Charles Darwin is famous for the theory of evolution by means of natural selection. The theory hinges on the mutability of species, whereby the propagation of certain favorable traits within members of a species may gradually result in the evolution of that species. The question of when Darwin first came to believe in the mutability of species – when he became a “convinced transmutationist” – has long been a point of contention among historians of science.

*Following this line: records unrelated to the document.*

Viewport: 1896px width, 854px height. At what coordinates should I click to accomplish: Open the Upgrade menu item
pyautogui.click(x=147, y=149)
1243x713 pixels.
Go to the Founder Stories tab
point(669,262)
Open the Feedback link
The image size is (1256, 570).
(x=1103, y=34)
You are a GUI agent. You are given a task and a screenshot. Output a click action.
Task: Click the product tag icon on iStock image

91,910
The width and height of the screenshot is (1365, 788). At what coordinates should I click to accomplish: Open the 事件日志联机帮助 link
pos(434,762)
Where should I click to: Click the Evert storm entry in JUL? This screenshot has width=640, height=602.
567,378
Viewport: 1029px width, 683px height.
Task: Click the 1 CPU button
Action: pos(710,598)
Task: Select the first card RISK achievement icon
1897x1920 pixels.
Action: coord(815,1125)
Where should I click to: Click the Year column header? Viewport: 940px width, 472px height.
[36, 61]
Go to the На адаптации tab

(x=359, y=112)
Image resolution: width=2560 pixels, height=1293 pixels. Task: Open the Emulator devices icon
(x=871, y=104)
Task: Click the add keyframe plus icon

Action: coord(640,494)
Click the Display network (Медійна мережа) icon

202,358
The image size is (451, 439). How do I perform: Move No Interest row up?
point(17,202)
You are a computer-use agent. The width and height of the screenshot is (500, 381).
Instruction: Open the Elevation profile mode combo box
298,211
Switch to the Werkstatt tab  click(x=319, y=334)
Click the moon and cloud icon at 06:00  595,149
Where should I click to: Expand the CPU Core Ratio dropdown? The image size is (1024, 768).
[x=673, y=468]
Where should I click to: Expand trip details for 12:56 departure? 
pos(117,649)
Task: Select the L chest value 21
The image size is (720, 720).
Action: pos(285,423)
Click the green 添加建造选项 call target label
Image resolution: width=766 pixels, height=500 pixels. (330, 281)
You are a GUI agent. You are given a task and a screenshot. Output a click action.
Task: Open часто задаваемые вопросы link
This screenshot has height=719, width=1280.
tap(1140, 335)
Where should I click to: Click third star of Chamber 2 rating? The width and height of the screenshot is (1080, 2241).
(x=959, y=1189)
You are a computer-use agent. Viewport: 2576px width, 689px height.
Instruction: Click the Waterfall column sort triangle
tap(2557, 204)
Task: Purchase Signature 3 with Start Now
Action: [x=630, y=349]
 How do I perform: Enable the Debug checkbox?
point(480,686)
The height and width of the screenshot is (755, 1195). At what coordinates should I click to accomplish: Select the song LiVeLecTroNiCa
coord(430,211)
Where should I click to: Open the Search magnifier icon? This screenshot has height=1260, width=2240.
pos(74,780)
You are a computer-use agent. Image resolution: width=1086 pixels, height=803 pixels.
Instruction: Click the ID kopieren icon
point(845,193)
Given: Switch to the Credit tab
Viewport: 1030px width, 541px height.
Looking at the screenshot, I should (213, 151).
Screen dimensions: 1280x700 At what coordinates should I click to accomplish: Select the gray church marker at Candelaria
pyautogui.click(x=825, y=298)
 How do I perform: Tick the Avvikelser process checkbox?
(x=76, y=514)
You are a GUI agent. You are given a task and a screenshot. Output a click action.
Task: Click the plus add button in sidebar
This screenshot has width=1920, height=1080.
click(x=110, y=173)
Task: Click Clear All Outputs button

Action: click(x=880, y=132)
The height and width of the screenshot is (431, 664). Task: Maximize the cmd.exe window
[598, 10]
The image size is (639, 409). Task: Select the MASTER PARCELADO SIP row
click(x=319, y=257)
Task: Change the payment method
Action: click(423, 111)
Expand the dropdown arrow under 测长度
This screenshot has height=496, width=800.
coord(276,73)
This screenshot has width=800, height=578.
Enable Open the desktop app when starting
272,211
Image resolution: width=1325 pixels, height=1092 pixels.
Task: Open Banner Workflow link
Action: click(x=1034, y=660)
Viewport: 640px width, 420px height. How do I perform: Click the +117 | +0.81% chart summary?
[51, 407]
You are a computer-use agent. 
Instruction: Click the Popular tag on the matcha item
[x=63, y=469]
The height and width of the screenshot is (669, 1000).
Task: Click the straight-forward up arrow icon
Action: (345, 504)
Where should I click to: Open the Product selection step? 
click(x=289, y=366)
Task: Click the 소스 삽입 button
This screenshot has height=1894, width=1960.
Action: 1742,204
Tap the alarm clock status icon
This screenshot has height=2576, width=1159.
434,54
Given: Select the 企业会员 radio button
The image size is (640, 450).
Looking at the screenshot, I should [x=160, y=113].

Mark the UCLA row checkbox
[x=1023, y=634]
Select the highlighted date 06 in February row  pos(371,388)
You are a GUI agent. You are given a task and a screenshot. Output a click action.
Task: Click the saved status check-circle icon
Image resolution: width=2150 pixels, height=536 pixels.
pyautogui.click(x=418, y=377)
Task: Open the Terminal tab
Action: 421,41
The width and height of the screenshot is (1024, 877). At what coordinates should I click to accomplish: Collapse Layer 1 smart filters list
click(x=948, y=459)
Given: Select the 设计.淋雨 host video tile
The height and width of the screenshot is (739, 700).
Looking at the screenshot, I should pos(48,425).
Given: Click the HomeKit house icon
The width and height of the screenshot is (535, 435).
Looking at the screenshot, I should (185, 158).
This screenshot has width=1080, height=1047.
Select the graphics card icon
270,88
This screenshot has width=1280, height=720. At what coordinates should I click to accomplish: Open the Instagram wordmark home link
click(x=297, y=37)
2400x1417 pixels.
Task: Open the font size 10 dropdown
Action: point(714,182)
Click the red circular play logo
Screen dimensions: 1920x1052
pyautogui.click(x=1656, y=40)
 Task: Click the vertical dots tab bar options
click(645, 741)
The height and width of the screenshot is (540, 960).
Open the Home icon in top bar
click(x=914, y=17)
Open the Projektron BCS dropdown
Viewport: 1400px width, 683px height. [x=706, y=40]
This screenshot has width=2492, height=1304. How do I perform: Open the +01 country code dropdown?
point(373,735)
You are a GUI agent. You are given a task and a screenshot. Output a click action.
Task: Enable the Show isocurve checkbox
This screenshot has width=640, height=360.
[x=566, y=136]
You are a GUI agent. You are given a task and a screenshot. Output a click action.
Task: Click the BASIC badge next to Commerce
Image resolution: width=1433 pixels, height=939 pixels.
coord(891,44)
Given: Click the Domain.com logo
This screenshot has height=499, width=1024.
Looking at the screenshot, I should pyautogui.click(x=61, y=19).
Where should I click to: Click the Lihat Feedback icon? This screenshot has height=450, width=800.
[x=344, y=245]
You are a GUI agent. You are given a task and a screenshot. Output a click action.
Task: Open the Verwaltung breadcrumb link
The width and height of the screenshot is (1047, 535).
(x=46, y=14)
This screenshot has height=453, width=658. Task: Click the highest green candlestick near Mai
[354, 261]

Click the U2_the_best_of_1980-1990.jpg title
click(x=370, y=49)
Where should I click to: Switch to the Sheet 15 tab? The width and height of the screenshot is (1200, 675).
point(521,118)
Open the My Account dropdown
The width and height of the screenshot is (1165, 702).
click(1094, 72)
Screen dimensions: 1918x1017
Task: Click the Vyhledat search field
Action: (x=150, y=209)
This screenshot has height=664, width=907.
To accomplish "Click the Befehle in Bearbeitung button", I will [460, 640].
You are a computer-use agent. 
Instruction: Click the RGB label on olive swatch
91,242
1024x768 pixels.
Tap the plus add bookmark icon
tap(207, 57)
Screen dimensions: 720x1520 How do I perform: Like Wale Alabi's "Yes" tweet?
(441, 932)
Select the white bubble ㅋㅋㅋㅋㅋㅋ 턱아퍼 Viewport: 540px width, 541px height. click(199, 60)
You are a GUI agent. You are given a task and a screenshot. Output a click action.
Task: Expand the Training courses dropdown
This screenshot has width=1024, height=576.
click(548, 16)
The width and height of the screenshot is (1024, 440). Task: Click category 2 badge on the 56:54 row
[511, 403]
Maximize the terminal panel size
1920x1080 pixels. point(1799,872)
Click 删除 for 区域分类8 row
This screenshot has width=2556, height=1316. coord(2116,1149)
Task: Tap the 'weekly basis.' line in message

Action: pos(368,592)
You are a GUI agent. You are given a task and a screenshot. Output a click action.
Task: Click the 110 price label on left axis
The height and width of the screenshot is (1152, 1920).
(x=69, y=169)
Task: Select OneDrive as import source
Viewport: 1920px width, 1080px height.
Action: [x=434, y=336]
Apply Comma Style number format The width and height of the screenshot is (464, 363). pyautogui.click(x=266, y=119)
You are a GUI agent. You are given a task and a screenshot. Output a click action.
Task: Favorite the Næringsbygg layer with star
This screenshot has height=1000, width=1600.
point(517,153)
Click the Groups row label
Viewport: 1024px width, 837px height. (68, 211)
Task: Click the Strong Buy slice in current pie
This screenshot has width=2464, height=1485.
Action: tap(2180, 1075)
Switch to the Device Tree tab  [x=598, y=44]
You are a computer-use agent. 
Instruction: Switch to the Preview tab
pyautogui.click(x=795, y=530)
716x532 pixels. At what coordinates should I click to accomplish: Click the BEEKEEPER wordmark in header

There are two prevailing theories on the topic. The early conversion hypothesis states that Darwin developed a belief in the transmutation of species while on the Beagle voyage based on observed similarities between the fossils he was collecting and extant species in the area. The second theory, the late conversion hypothesis, holds that Darwin did not start believing that species were mutable until after the Beagle voyage, once experts in England had studied the specimens he collected. Today, most historians of science support the latter theory.
Dr. Paul D. Brinkman, Head of the History of Science Research Lab and Curator of Special Collections at the North Carolina Museum of Natural Sciences, finds the late conversion theory flawed.
|Paul D. Brinkman consorting with known pirates in Charleston, SC.
Brinkman has been studying the history of science for nearly twenty years. He specializes in late nineteenth- and early twentieth-century geology and vertebrate paleontology, especially in the American West, and is also interested in the spread of science from Europe to the New World and the trans-Atlantic exchanges of specimens and ideas. The question of when Darwin adopted a transmutationist viewpoint is of particular interest to Dr. Brinkman.
In a 2010 paper published in the Journal of the History of Biology entitled “Charles Darwin’s Beagle Voyage, Fossil Vertebrate Succession, and the ‘Gradual Birth & Death of Species,'” Brinkman argues that Darwin’s own journals from the Beagle voyage (which include discussions of the similarities between some of the fossils he was collecting and extant species – notably Glyptodontidae fossils and living armadillos – and reflections regarding fossil vertebrate succession – which Darwin himself later identified as a key element in his contemplation on the origin of species) suggest that Darwin’s adoption of transmutationism happened gradually but certainly during, and not after, the Beagle voyage.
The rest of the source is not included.